3. RPFlag: Gibt einem die Möglichkeit a) Seinen aktuellen Status für andere RPler anzuzeigen (Ind er Rolle, ausserhalb der Rolle etc) und man kann für seinen Char eine kleine Beschreibung einfügen, so wie andere  den Char sehen würden. (z.B. xy ist etwas klein gerate für einen Menschen.
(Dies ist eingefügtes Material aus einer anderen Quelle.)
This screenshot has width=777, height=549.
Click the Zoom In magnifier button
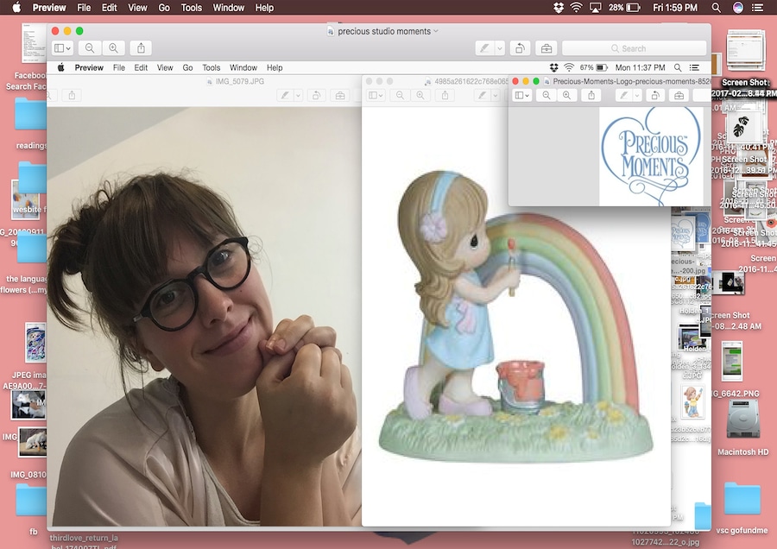[x=114, y=48]
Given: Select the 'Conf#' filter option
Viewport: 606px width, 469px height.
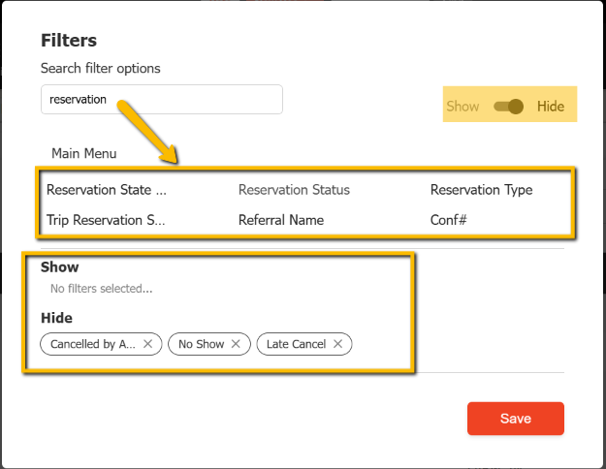Looking at the screenshot, I should 449,220.

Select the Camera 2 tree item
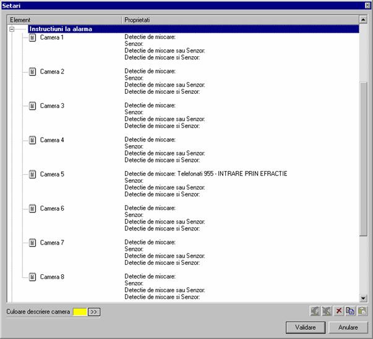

Sofort fällt einem Betrachter die lange Narbe am Hals auf.) 

Eluen Ador 
                Falkulus


----------



## Eofalas (29. Oktober 2009)

Danke für die Addon Tips - hab sie mir mal runtergeladen und schon den ersten Flag erstellt - ist ganz witzig, wenn man jetzt durch die Welt marschiert und bei manchen Leuten die Zusatzinfos sieht^^.


----------



## moehrewinger (30. Oktober 2009)

Eofalas schrieb:


> Danke für die Addon Tips - hab sie mir mal runtergeladen und schon den ersten Flag erstellt - ist ganz witzig, wenn man jetzt durch die Welt marschiert und bei manchen Leuten die Zusatzinfos sieht^^.



Obwohl ich selber relativ neu bin im RP, bin ich schon über einige Stolpersteine gefallen und daher auch noch ein paar Tipps meinerseits.

Schreib nicht zuviel ins RP-Flag. Hauptsächlich ist es ja dazu da, den Namen zu erweitern (Titel, Spitznamen, Nachnamen, etc.) und Äusserlichkeiten, welche die Engine nicht darstellen kann, wie z.b. Narben, Tätowierungen oder ein beständiger Gesichtsausdruck, wie "XY hat stets ein freches Grinsen auf dem Gesicht". Gefühle oder Einstellungen (XY ist immer traurig oder xy hasst Elfen) sollten eher nicht rein. Sowas kommt dann eh im Gespräch raus.

Es gibt zu "fast" allen Bereichen im offiziellen Rollenspielforum Stickys. RP-Guides 
Wenn du auf Die Aldor spielst dann ist auch die Wiki zu empfehlen. DieAldorWiki
Mir war es z.b. sehr hilfreich die dortigen Charakterbeschreibungen durchzulesen.

Je nachdem du Horde oder Allianz spielst, Silbermond Bazar und Goldhain würde ich in der Regel meiden. Dort findest du meistens nur sich einsam fühlende, schwangere Vampirtodesritterdämonen und ähnliches.


----------